Start of Source information

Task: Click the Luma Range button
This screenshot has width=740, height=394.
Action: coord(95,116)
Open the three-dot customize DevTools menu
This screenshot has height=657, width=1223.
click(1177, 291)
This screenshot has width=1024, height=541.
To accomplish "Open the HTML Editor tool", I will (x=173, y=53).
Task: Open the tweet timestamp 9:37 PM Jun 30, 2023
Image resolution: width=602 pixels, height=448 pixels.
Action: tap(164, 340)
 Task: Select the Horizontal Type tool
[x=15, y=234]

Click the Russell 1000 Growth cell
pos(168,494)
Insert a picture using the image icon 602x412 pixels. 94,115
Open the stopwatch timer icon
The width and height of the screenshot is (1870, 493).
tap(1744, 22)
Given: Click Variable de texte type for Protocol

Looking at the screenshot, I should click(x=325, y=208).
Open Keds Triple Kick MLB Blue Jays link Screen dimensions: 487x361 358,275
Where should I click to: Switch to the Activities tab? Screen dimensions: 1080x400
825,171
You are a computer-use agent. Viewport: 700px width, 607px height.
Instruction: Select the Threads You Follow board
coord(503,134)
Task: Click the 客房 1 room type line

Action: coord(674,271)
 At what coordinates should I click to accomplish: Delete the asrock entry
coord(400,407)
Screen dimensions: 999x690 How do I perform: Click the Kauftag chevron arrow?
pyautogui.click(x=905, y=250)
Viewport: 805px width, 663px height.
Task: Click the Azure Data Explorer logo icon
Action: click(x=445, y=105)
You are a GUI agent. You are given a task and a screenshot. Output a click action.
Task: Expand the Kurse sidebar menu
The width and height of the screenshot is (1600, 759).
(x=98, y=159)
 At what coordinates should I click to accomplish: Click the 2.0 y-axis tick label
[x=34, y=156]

End of Source information

* Activity
Could you set down exactly the lines above, from the one containing "At what coordinates should I click to accomplish: Click" through the last, including both and nothing else?

* Output of the exercise
 At what coordinates should I click to accomplish: Click the 2.0 y-axis tick label
[x=34, y=156]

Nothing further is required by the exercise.